→ **WORK REQUIRED**
Repeat the span of the entries below that starts at the line with "This screenshot has width=611, height=697." and ends at the line with "The height and", nothing more. Skip the pictures.

==============================

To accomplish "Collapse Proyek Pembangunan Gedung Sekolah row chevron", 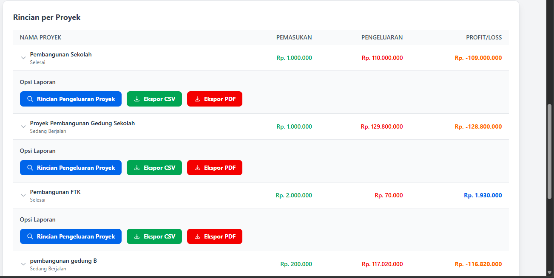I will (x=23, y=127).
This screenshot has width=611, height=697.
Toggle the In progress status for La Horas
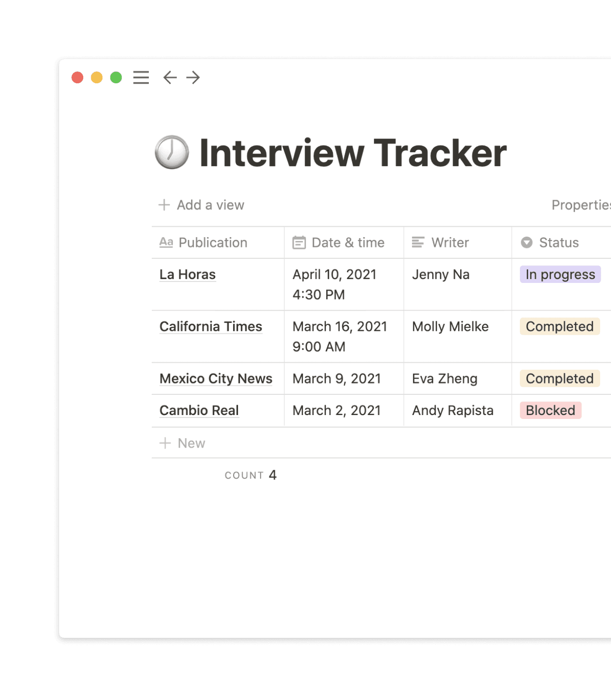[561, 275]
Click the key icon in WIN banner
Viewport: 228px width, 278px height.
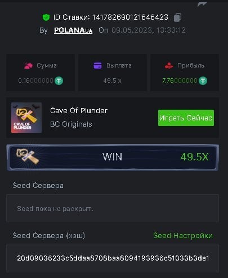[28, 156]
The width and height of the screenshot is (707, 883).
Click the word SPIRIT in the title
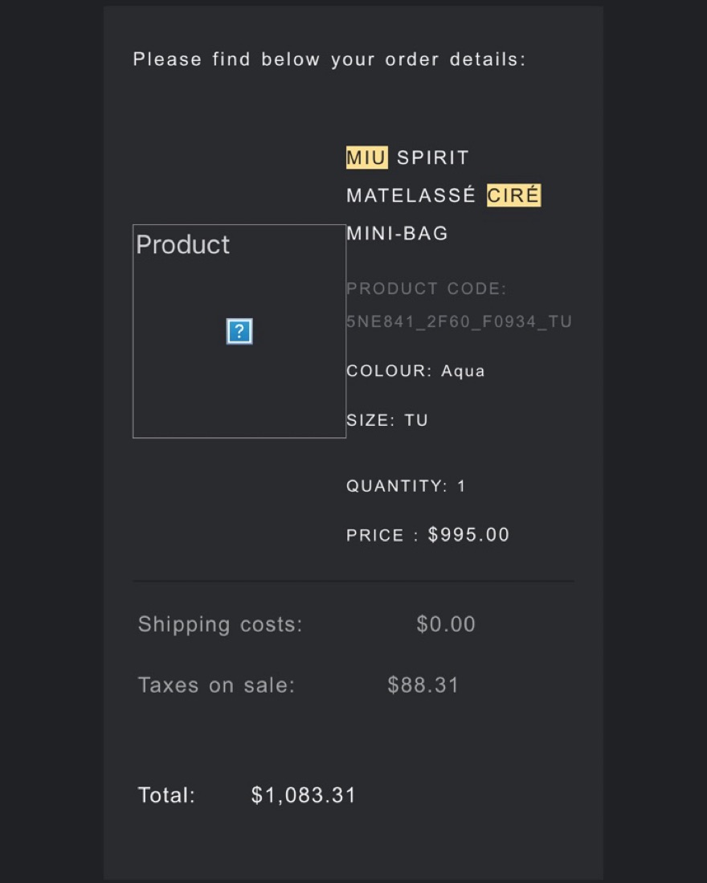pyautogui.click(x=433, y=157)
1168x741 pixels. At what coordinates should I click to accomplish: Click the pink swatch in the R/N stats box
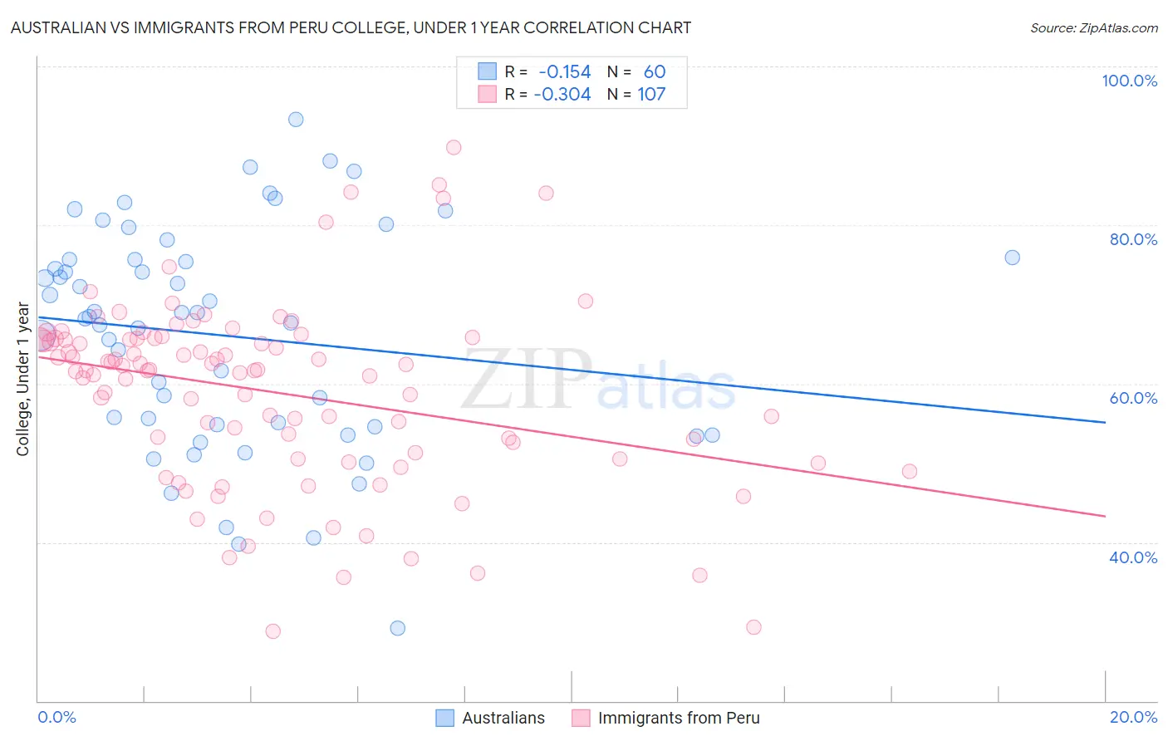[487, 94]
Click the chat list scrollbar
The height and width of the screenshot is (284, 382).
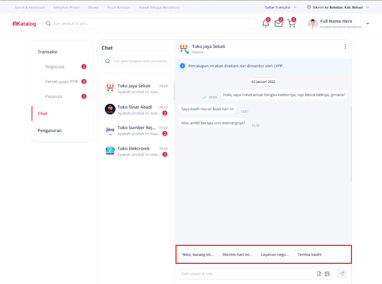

==============================

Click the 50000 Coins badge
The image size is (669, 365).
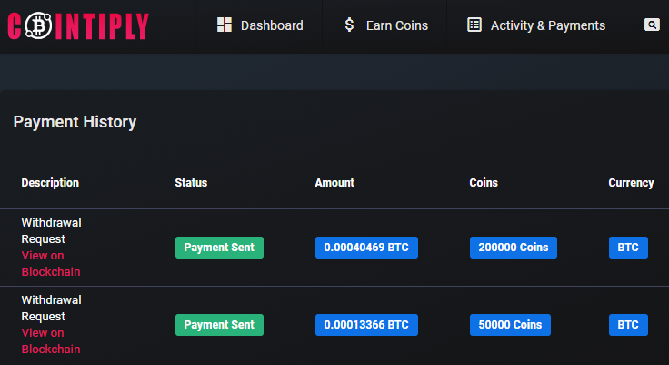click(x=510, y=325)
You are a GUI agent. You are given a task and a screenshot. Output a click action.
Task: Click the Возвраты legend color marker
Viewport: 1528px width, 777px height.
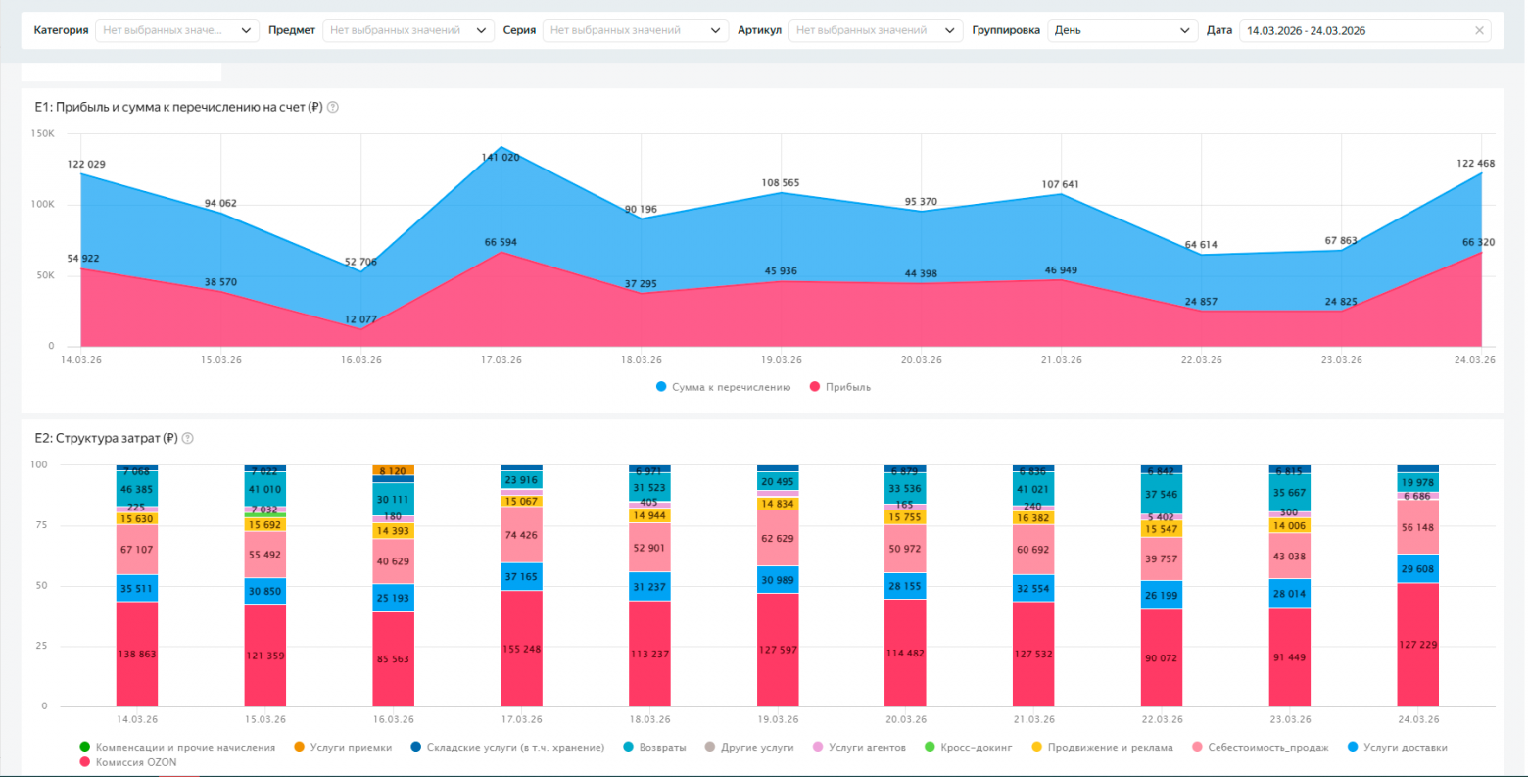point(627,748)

==============================

→ **ANSWER SPACE**
This screenshot has width=611, height=697.
Toggle the In progress status for La Horas
[561, 275]
Click the key icon in WIN banner
Viewport: 228px width, 278px height.
[28, 156]
The width and height of the screenshot is (707, 883).
Click the word SPIRIT in the title
pyautogui.click(x=433, y=157)
1168x741 pixels. At what coordinates should I click to accomplish: Click the pink swatch in the R/N stats box
[487, 94]
Click the chat list scrollbar
The height and width of the screenshot is (284, 382).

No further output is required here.